◆ Source passage:
========

After Bowen Salt Ltd moved the upper story of the premises remained vacant until 26 July 1967, when the Bowen Historical Society was offered the use of the area at a rental of 20 cents per week. The Society remained there until relocating to their current building in 1979. After this period the upper level of the premises was used variously by shipping agents, a solicitor and the Art's council in the establishment of the Dalrymple Gallery.

The Harbour Board occupied the first floor up until 30 March 1985, at which time the Harbour Board was officially abolished as the port had been superseded by ports such as Townsville and was now obsolete as a commercial port. At this time the building was taken over by the Harbours and Marine Department.

In 1988 the building was restored at an expense of $200,000 to house the Department of Harbours and Marine, and was further renovated in 1994 by Q-Build in conjunction with Project Services in order to add air conditioning and internal fit out.

In February 1998 the Queensland Heritage Council gave approval for the renovation of the ground floor. Works included construction of a new main entry, removal and re-positioning of the existing counter, provision of a new door opening and the provision of a set down area to the footpath on Dalrymple Street for vehicle inspection purposes.

Queensland Transport now occupies the front offices of the building.

== Description ==
The former Bowen Harbour Board Building is located on the corner of Dalrymple Street and Herbert Street, the main street of Bowen. It is on the outskirts of the commercial area, and overlooks Port Denison to the south-east.

It is a two-storeyed masonry building with a hipped corrugated iron roof. A single-storey wing projects from the rear of the building, with gabled roof and brick chimney. There is a timber verandah on the two street sides, which also returns to the rear of the building.

At the corner is a hexagonal turret with a pyramid roof and views over the bay.

The external masonry walls are finished with rough-cast in panels between shallow pilasters. The windows are double-hung timber, with 4-pane upper sashes and 2-pane lower sashes.

The verandah posts have post moulds and brackets, and a fibro valance. The underside of the verandah is corrugated steel.

========

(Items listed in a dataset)
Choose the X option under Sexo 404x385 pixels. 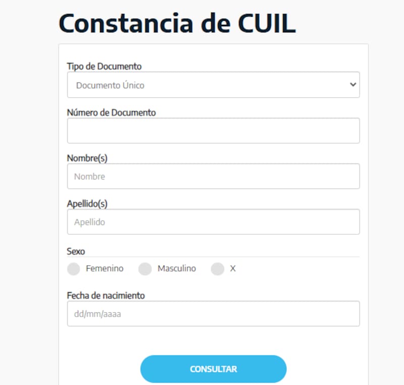(218, 269)
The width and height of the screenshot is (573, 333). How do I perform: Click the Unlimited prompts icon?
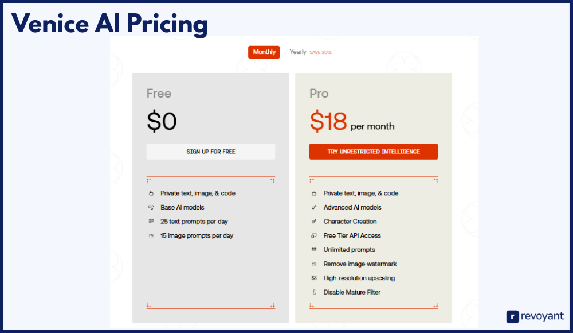[x=314, y=250]
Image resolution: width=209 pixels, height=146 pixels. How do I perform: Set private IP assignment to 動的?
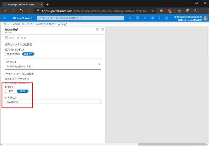11,91
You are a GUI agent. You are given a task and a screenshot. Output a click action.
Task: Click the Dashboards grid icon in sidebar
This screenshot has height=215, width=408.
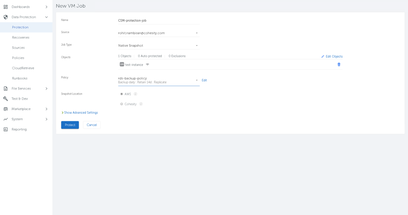(5, 7)
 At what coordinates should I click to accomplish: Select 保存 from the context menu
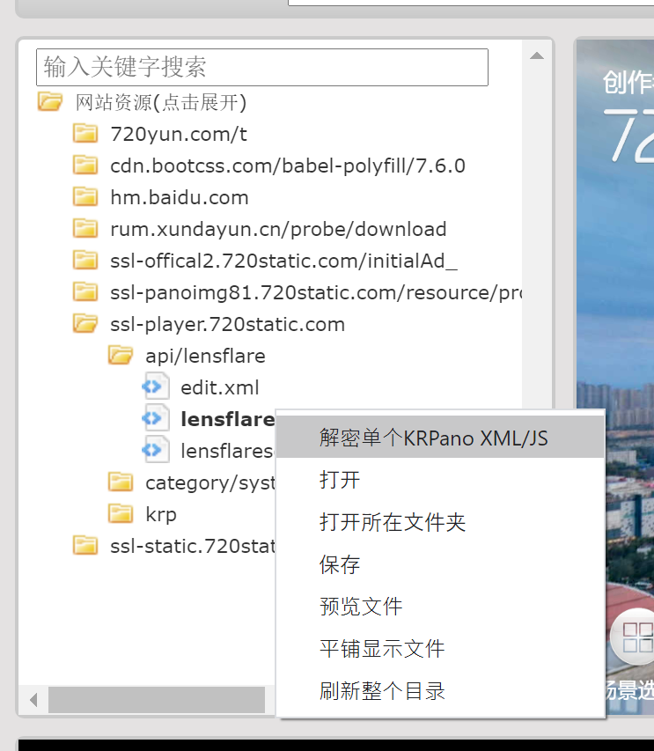point(340,564)
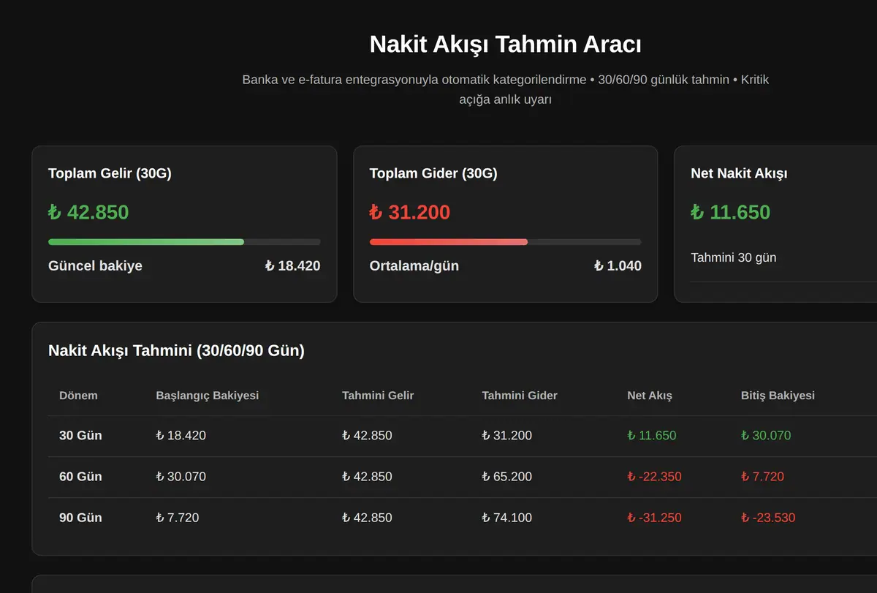Click the Bitiş Bakiyesi column header

(x=778, y=396)
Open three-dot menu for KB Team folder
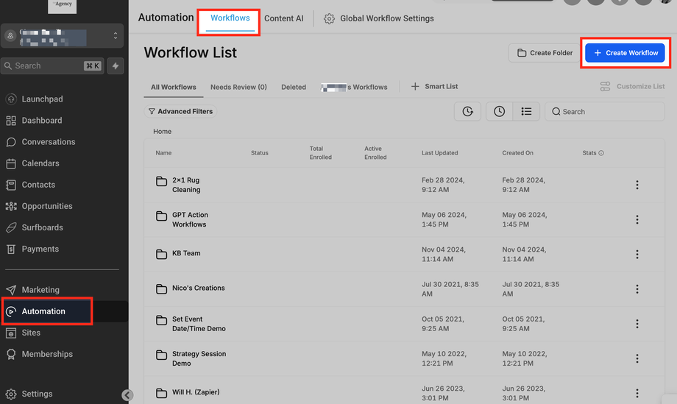The image size is (677, 404). [637, 254]
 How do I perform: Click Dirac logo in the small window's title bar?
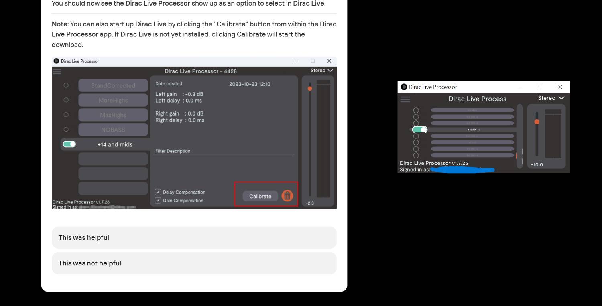pos(404,87)
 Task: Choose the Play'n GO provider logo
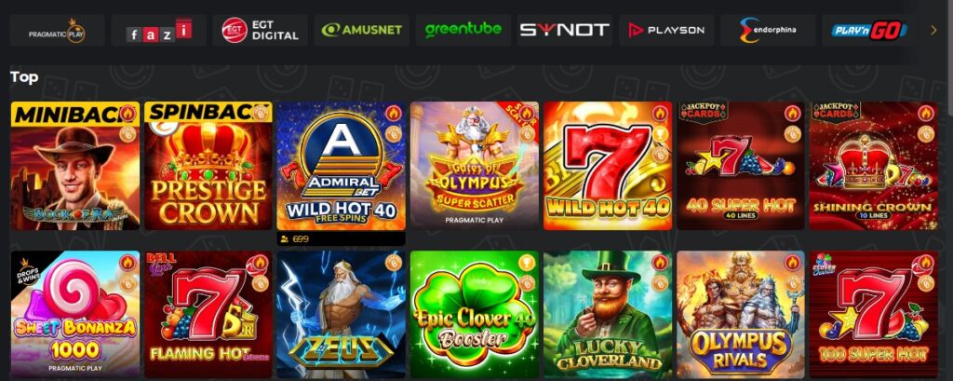[x=869, y=31]
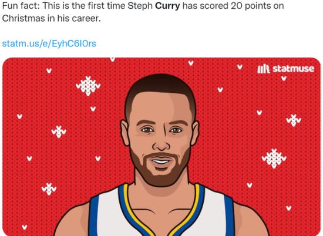The height and width of the screenshot is (236, 323).
Task: Click Curry's smiling mouth in the illustration
Action: (x=161, y=160)
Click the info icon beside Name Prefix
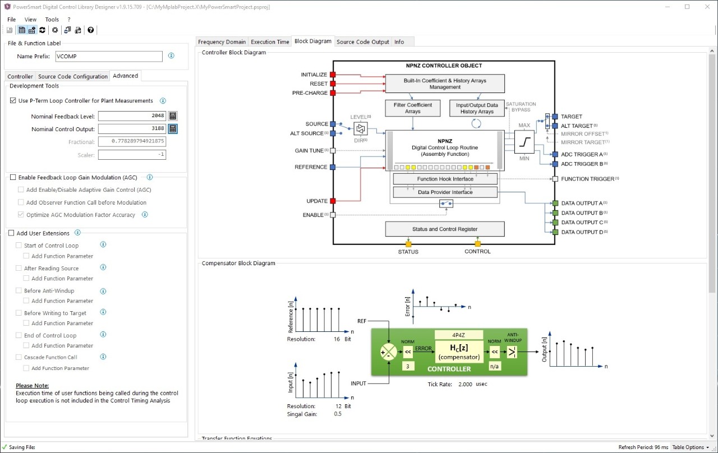 click(x=171, y=56)
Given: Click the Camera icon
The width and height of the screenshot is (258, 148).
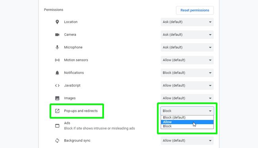Looking at the screenshot, I should point(57,35).
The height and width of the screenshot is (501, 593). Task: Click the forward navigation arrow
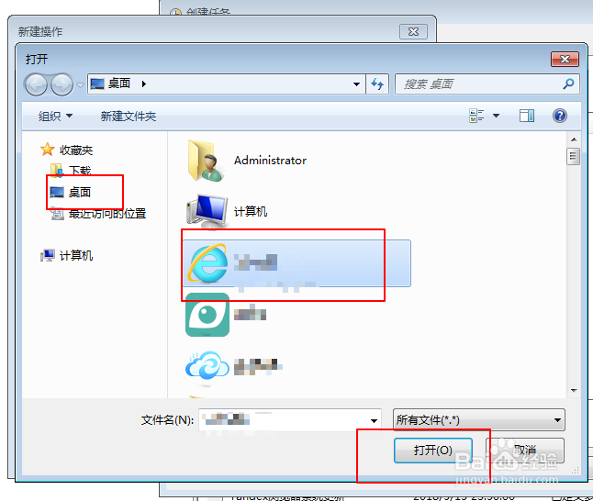pyautogui.click(x=62, y=84)
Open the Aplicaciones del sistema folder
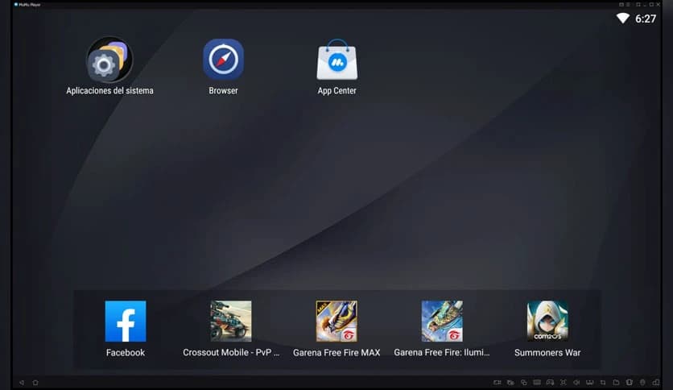The width and height of the screenshot is (673, 390). pyautogui.click(x=109, y=60)
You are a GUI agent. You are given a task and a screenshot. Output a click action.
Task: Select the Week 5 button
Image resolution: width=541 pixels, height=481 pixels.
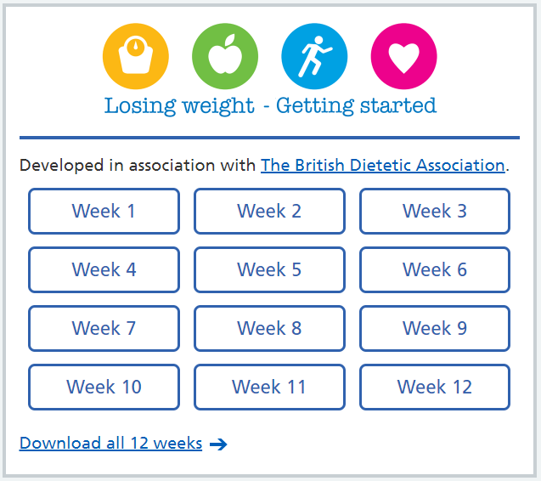tap(269, 269)
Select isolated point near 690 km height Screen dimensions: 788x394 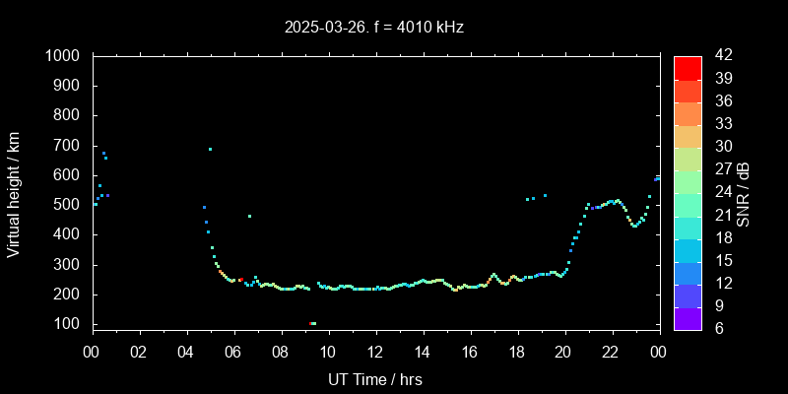coord(210,149)
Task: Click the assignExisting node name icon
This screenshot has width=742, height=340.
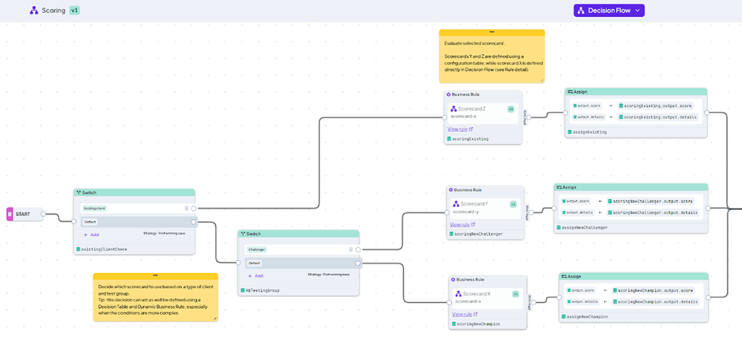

========

◆ Work to complete:
a – Reproduce word for word the part of the Bowen Harbour Board Building text that opens with the words "At the corner" and closes with "2-pane lower sashes.".
b – Take the account of the former Bowen Harbour Board Building further, beginning right after its final sentence.
The rows aren't needed for any of this.

◆ Answers by task:
a –
At the corner is a hexagonal turret with a pyramid roof and views over the bay.

The external masonry walls are finished with rough-cast in panels between shallow pilasters. The windows are double-hung timber, with 4-pane upper sashes and 2-pane lower sashes.

b –
The original main entrance from Herbert Street is raised several steps above the footpath. Recessed from the alignment the front doors are a pair of half-glazed French doors. A series of French doors provide access from the upper level to the verandah.

The interior features silky oak counter, partitions, cupboards and staircase. The rear door to the stair has coloured glass panels.

A new entrance was installed in 1998. The entrance is through the side facade, off Herbert Street giving wheelchair access.

== Heritage listing ==
The former Bowen Harbour Board Building was listed on the Queensland Heritage Register on 21 October 1992 having satisfied the following criteria.

The place is important in demonstrating the evolution or pattern of Queensland's history.

The former Bowen Harbour Board building, constructed in 1921 for Bowen shipping agents MacDonald Hamilton and Company and occupied by the Bowen Harbour Board for sixty four years, has had a significant association with the development and consolidation of Bowen Harbour. The building has also made a major contribution to the commercial, social and cultural life of Bowen because of the occupation of office space by companies and community organisations such as Bowen Consolidated Mines Ltd, Bowen Salt Works, Bowen Historical Society, and the Arts Council's Bowen Art Gallery.

The place is important because of its aesthetic significance.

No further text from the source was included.